De l'épargne à l'investissement

Le Belge moyen continue d'épargner malgré le niveau particulièrement bas des taux d'intérêt. Au total, nous avons mis de côté quelque 240 milliards d'euros en 2014. Il convient toutefois de noter que la croissance de l'épargne ne cesse de ralentir. En 2014, nous avons ainsi épargné, en moyenne, 13,4% de nos revenus nets disponibles, soit nettement moins que les 18% enregistrés il y a quelques années. Et selon la Commission européenne, nous devrions mettre de côté l'équivalent de 13,3% de nos revenus en 2015, ce qui correspond à la moyenne européenne.

 

La diminution du pouvoir d'achat n'est certainement pas étrangère à cette évolution. Si nous gagnons moins, nous avons évidemment moins d'argent à mettre de côté.
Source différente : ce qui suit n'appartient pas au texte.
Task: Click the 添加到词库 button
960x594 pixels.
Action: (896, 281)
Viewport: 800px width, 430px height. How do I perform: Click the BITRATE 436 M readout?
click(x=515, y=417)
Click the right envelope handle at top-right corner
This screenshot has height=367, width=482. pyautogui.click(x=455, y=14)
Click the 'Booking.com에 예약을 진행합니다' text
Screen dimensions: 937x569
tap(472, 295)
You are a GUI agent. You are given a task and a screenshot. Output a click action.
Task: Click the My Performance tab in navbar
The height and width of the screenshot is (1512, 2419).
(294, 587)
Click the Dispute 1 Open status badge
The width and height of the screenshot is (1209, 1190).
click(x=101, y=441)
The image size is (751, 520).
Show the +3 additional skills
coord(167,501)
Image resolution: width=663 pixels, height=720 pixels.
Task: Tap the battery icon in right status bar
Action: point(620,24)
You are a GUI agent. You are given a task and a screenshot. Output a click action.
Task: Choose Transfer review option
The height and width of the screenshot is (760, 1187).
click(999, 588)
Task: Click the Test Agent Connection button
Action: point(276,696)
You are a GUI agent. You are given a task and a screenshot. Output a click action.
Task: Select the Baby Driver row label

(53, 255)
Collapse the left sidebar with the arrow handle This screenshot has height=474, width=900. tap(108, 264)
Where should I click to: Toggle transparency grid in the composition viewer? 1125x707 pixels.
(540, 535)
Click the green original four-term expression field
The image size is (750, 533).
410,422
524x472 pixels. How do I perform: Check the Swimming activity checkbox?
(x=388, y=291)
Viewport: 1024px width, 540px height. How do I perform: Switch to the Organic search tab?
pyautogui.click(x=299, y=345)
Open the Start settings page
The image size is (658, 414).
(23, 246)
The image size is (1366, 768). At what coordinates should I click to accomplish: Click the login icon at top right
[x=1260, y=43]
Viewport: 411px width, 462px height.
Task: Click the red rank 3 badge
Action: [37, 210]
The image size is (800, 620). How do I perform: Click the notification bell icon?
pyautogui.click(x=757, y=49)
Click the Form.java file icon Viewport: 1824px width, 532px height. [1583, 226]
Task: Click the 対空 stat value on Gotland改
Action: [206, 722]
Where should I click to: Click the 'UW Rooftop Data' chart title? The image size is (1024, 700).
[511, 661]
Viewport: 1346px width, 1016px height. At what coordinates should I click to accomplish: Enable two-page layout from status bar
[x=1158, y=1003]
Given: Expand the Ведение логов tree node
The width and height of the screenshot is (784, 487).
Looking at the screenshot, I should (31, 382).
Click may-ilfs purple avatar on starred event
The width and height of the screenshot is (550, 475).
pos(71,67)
Les nouvelles sont en revanche meilleures du côté des dépenses. Refroidi par la crise économique, le Belge a en effet décidé de postposer certains de ses achats, mais il ne pourra évidemment pas les reporter éternellement. On ne peut toutefois pas encore véritablement parler d'une hausse significative de la consommation.

 

La principale explication de cet essoufflement de l'épargne réside dans le fait que de nombreuses personnes, déçues par le niveau extrêmement bas des taux, ont décidé de se tourner vers les placements. Avec, en arrière-pensée, la célèbre phrase : "There is no alternative" (aussi connue sous l'acronyme "Tina"). Les épargnants ne se sont toutefois pas emballés. La crise financière d'il y a quelques années a évidemment laissé des traces. De manière générale, ils n'ont donc pas directement investi en actions, obligations..., mais ont préféré opter pour les OPC (organismes de placement collectif), et notamment les fonds stratégiques, les produits structurés et les assurances placements de la Branche 21, mais aussi de la Branche 23.

 

Cette transition de l'épargne vers les placements devrait se poursuivre vu que les observateurs ne s'attendent pas vraiment à une flambée des taux l'année prochaine.